18.04.25
1. Conseguí llegar a tiempo para el FULL DAY.
2. Las risas y la diversión con mis hermanos en Cristo.
3. Esta vez no hubo prédica ni reflexión de la Palabra, porque el tráfico nos hizo llegar tarde al club. Aun así, tuve oportunidad en medio del viaje de conocer un poco más a Jessica. Terminé compartiendo mi testimonio con ella y hasta le mostré mi blog. ¡Increíble!
4. Karla llevó a un invitado llamado Ricardo.
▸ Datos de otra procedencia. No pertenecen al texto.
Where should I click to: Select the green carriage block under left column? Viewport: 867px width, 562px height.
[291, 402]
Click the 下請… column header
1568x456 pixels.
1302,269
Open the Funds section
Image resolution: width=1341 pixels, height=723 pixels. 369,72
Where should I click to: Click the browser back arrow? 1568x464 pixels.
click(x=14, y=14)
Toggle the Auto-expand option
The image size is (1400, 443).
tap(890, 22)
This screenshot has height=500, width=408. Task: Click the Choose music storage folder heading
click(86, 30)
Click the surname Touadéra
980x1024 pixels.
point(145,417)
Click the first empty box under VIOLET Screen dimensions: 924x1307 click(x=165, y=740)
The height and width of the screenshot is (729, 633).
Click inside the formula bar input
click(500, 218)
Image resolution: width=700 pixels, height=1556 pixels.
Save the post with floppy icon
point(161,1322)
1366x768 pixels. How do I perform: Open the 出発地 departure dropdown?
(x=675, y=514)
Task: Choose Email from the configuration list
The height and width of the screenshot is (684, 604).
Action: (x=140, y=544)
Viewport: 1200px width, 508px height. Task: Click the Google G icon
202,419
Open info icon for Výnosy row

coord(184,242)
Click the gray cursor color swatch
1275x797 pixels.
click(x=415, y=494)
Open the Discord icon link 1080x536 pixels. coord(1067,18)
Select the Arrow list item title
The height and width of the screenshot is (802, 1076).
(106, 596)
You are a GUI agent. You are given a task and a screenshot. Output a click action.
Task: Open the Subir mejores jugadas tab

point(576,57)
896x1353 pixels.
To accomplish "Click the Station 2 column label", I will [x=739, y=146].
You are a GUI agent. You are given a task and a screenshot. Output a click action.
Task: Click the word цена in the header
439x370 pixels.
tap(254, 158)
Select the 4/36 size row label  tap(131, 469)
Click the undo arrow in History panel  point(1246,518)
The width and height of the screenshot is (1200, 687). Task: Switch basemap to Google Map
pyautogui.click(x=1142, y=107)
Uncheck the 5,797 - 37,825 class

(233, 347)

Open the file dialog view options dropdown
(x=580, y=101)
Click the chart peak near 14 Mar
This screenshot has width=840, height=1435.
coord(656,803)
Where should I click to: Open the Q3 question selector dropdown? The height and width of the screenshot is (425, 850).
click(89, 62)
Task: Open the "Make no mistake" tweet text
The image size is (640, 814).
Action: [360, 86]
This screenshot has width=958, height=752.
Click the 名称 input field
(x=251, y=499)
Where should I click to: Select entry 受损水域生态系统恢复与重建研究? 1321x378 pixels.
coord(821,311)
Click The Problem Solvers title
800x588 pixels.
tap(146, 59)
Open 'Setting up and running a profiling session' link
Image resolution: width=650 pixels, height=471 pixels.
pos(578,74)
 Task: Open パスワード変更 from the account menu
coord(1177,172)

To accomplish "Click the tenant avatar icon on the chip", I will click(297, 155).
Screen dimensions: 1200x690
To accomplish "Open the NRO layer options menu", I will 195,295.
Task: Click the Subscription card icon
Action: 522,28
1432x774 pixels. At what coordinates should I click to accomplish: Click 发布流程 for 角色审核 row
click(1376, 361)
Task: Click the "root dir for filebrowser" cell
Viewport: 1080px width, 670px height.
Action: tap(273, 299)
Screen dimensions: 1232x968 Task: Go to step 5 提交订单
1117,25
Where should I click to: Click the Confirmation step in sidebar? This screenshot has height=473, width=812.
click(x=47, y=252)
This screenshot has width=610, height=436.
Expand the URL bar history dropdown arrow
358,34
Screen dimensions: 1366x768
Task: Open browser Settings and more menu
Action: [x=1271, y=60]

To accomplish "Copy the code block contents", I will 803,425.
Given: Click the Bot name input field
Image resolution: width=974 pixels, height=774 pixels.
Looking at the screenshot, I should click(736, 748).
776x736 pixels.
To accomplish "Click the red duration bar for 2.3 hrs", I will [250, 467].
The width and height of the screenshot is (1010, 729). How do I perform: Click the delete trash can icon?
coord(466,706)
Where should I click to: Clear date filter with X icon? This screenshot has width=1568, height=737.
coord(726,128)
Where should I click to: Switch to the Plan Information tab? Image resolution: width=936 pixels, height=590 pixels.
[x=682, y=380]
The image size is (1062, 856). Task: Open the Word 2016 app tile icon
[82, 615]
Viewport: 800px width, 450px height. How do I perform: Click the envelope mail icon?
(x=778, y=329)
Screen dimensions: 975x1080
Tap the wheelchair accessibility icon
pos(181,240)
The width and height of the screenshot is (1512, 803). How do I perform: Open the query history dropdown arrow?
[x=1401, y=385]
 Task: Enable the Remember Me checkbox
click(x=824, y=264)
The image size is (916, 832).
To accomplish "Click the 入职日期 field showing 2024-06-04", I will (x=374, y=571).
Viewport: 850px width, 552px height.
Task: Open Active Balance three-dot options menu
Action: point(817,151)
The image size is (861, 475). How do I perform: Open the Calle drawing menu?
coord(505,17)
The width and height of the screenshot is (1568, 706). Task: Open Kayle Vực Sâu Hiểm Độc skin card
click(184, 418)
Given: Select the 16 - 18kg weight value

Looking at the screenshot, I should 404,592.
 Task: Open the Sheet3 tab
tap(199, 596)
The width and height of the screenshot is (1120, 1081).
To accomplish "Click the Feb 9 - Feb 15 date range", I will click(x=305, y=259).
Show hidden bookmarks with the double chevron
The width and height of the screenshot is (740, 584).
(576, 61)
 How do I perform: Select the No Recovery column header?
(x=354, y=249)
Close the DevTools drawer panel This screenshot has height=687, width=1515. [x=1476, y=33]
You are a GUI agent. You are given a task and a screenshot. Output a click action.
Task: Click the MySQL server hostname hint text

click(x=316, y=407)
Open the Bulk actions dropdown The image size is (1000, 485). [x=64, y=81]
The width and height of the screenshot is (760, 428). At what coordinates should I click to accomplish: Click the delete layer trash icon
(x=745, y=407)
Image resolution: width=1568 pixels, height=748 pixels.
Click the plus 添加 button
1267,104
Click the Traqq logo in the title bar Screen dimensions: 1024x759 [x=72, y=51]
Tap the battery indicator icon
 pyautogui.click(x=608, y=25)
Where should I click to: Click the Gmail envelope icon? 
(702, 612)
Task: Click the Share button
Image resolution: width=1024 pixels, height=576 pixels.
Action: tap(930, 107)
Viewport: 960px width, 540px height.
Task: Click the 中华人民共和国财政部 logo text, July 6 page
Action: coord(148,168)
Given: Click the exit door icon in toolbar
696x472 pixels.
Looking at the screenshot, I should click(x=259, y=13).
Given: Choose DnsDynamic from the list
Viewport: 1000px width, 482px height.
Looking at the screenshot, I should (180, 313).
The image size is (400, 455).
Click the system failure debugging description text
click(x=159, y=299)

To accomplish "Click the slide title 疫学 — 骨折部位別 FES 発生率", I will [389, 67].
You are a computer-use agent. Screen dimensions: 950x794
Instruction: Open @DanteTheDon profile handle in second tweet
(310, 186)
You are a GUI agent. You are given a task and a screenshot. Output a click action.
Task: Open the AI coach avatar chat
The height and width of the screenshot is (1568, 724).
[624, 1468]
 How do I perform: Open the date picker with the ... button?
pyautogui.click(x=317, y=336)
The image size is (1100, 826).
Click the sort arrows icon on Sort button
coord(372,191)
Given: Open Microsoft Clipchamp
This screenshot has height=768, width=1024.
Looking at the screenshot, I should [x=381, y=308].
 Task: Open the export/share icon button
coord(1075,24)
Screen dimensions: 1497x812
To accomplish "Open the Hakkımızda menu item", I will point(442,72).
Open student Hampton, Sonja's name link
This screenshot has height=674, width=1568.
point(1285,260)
Gracias por su vida y porque decidió buscarte, mi Señor.
5. Jessica se puso mal en el almuerzo, pero las 2 Karlas se apresuraron en darle de comer y oré para que Jehová la ayudara a recomponerse pronto. Gracias por guardar su vida, mi Señor.
6. Me disculpé por hacer sentir mal a un hermano, incluso si fue sin querer. Ahora bien, las razones... Él hizo algo que entristece el corazón de Yavé y cuando le dijeron que estaba mal, refutó que la Palabra de Dios no prohíbe lo que hizo. Tuve que decirle, recordándole que mis palabras nacían del cariño que le tengo, que eso no era verdad. La Biblia claramente dice que en lugar de embriagarnos con vino, debemos embriagarnos del Espíritu Santo.
Lo que aprendí hoy fue que cuando una persona se molesta porque la corriges, aun así debes disculparte. No por la corrección (a fin de cuentas, la Palabra de Dios no está hecha para complacernos, sino para comunicarnos la voluntad de Dios), pero sí por haberle corregido delante de otras dos personas. Mi hermano se sintió expuesto y se avergonzó. Incluso si otra persona le corrigió inicialmente, debí ser más prudente y no intervenir en esta ocasión.
Oh, Yavé, ayuda a mi hermano a dejar toda cosa dañina para su espíritu y cuerpo. Y gracias por su vida, porque a pesar de todo le has llevado a buscarte.
7. La tarde de juegos y el regreso con bien a casa. Pude dormir un poco en el camino y platiqué con Jessica sobre mi vida, así como ella me platicó sobre su hiperinsulinismo. Gracias, Yavé, por ayudarme a conocerla más para poder cuidarla.
8. Los consejos de papá y Carmen.
Mañana será un día largo, pero hermoso.